Larkdown allows you to treat markdown files as a tree where headings are branches, to extract data from that tree, and then either update and render the tree back to markdown, or continue to render to HTML.

It lets you treat this:

# Title

## Subheading

### Sub-subheading

- a list
- of things

## Another subheading

Some content

like this

{
  "Title": [
    "# Title",
    {
      "Subheading": [
        "## Subheading",
        {
          "Sub-subheading": [
            "### Sub-subheading",
            {
              "list": ["a list", "of things"]
            }
          ]
        }
      ]
    },
    {
      "Another subheading": ["## Another subheading", "some content"]
    }
  ]
}

and then query that data structure to find a node.

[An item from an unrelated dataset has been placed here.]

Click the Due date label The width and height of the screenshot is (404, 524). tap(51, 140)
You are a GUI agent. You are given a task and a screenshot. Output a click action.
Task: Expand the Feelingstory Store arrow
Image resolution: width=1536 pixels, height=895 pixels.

With a node you can then decode it into useful data like strings and slices of strings, or change it and re-save back to markdown.

Specially larkdown takes an AST generated from the excellent goldmark library for parsing Commonmark markdown, and lest you query, update, and re-render that AST. This makes it easy to take a markdown file, run it through Goldmark, query some structured data, and then either finish using Goldmark to render the file to HTML, or make some updates and save back to markdown.

Motivation

This library acts as a test bed for an idea - markdown has the excellent property of being good for both machine and human reading. Therefor (with the right tooling) it should be possible to use Markdown files as an extremely portable data store. You can author and edit data using a markdown editor like Obsidian, use it to back a web application (with editing capabilities!), and write scripts to slice and dice the data. And if you want to switch or give up a tool at some point, it's no problem - it's just markdown, you don't need to export or transform it.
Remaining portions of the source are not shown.